The "dataset" table is grouped by EU&Cluster and has the cluster-level prevalence values. Here is an example of how it would look:
eu cluster cluster_prev
640 1 0.23
640 2 0.78
...
640 25 0.78
678 1 0.97
...
678 27 1.2
681 1 0
...
681 31 0.78
Then there's a table called "cluster_count" which is grouped by EU and has 2 columns: EU & cluster_ct (number of clusters in the EU)... this is the part I can't figure out how to incorporate. Here is an example of how cluster_count would look:
EU cluster_ct
640 25
678 27
681 31
Here is the code:
#Load, transform data
dataset <- read.csv("ttprev_cluster.csv")
str(dataset)
dataset$eu <- as.factor(dataset$EU)
dataset$cluster <- as.factor(dataset$CLUSTER)

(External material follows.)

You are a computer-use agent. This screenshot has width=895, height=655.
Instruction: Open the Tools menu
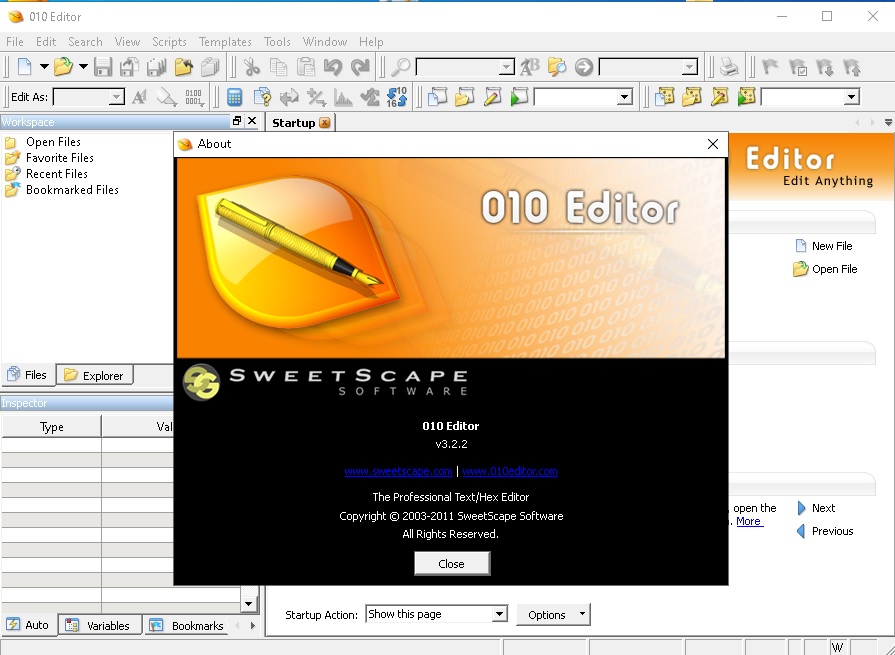277,42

dataset$cluster_prev <- dataset$adj_tt
#Boot statistic function
clustermean <- function(df, i) {
#this is the number that I want to replace with code
num_clusters <- 25
r <- round(runif(num_clusters, 1, nrow(df)))
df2 <- numeric()
for (i in 1:num_clusters)
df2[i] <- df[r[i],]$cluster_prev
return(mean(df2))
}
#create empty data frame for results
bootResult <- data.frame(eu=character(), bootmean=numeric(), se=numeric(), ci95_low=numeric(), ci95_high=numeric(), stringsAsFactors=FALSE)
#Bootstrap function, looped over each EU
library(boot)
num_reps <- 10000
for (i in 1:nlevels(dataset$eu)) {
data2 <- subset(dataset, eu==levels(eu)[i])
b <- boot(data2, clustermean, num_reps)
m <- mean(b$t)
se <- sd(b$t)
#calculate 2.5/97.5 percentiles as Confidence Interval
q <- quantile(b$t, c(0.025, 0.975))
ci_lower <- q[1]
ci_upper <- q[2]
}